Task details => Leaving out pictures, output exactly the lines below from the one that has "This screenshot has" through the one that has "Image resolution: width=448", and nothing else.

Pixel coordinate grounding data

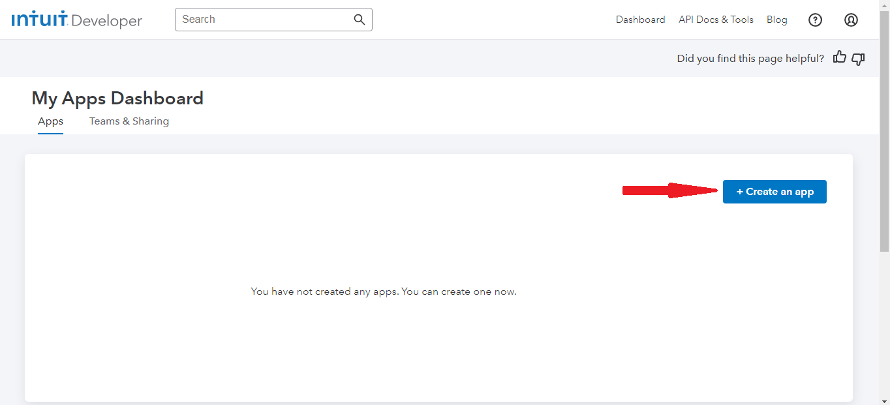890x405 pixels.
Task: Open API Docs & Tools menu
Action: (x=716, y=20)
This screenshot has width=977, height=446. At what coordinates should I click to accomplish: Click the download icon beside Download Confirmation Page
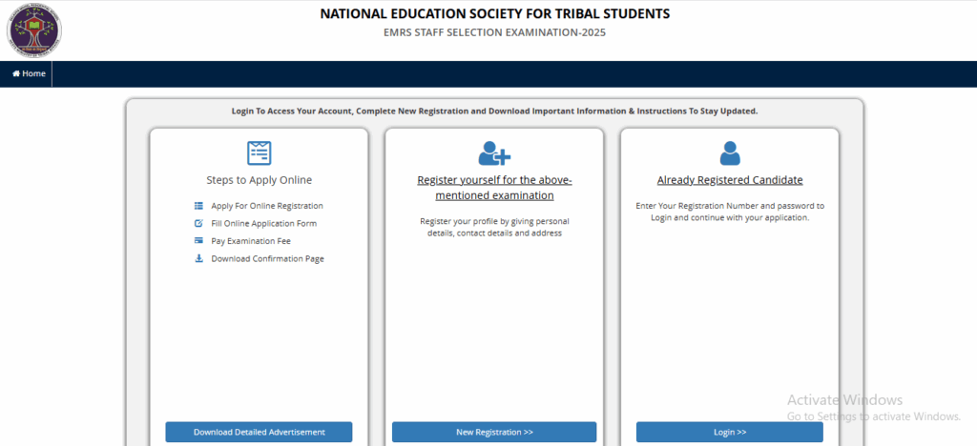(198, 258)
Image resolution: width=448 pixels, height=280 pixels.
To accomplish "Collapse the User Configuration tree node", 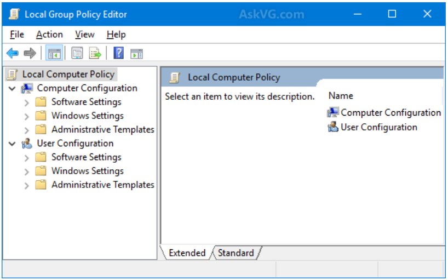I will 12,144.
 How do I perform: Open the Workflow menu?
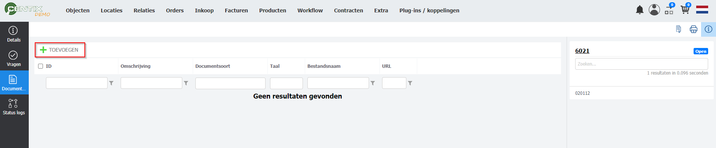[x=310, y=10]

Solved problem =>
This screenshot has width=977, height=446. At what coordinates should I click to accomplish: Click the download icon beside Download Confirmation Page
(198, 258)
Image resolution: width=448 pixels, height=280 pixels.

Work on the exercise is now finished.